Ive been doing logos, graphic design, blog design, social media design and web design/coding. I taught myself to do this after the brain injury. Im very selective about clients, but it's something that I can do from home.

Here are two logos done for some of my favourite people.  They both love purple!  

Kiri is my trainer and one of my best friends. She's family.  Harvey and I have been with her since 2012. Her logo is an actual drawing of her jumping stella (her horse). 
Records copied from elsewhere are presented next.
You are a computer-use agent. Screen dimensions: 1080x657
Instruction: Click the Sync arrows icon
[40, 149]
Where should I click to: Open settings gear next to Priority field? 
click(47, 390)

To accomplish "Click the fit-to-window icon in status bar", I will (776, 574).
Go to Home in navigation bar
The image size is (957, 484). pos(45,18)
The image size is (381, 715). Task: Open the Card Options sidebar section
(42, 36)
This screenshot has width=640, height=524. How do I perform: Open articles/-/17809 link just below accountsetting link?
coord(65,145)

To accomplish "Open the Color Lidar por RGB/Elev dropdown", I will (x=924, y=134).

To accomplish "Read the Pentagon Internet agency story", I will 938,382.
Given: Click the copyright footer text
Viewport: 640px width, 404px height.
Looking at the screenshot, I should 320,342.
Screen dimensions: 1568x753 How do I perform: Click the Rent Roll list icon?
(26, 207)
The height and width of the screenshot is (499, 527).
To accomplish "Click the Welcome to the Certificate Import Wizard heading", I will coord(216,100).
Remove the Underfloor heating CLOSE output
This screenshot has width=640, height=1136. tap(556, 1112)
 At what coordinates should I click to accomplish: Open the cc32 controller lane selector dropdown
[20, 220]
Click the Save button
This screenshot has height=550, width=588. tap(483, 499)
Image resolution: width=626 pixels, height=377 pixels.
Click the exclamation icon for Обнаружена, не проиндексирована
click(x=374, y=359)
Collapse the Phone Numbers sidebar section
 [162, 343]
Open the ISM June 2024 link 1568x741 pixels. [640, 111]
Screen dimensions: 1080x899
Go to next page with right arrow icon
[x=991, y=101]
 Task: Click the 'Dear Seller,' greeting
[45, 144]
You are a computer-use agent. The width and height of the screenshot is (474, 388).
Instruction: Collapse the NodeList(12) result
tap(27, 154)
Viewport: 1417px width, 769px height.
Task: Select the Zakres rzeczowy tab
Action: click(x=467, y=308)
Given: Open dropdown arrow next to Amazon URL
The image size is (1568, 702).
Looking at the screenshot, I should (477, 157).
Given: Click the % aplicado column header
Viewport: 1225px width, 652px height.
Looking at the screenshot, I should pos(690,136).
Tom and Nancy have been clients back to 2005....They are family too.  Tom has a blog that has been a source of inspiration for so many.  Im going to be moving his site to a new platform, but for now check it out at www.thebeaconviews.com


Stay tuned... I'll occasionally write more about the diverse things happening at Blue Phoenix, from original art to prints, patrons to collectors, graphics to coding, theology and Theopoetics, jewelry design and even animal communication.  It's not all on my website yet.... but it will be soon.  Www.bluephoenixart.com 

Tuesday, December 17, 2019

Are you Listening?

Neurodiversity includes awareness that some of us are unable to put things into words the same as others. I am learning to embrace that I communicate differently.   My authentic language post TBI is color, imagery and poetry. I take notes in color.  I may be able to put things into words and have it sound really good because I was a professional writer and published author in my former life.  10 years ago I was on the cover of the Washington Athletic Club Magazine for entrepreneurialism.  Life is different now, because my brain has fundamentally rewired.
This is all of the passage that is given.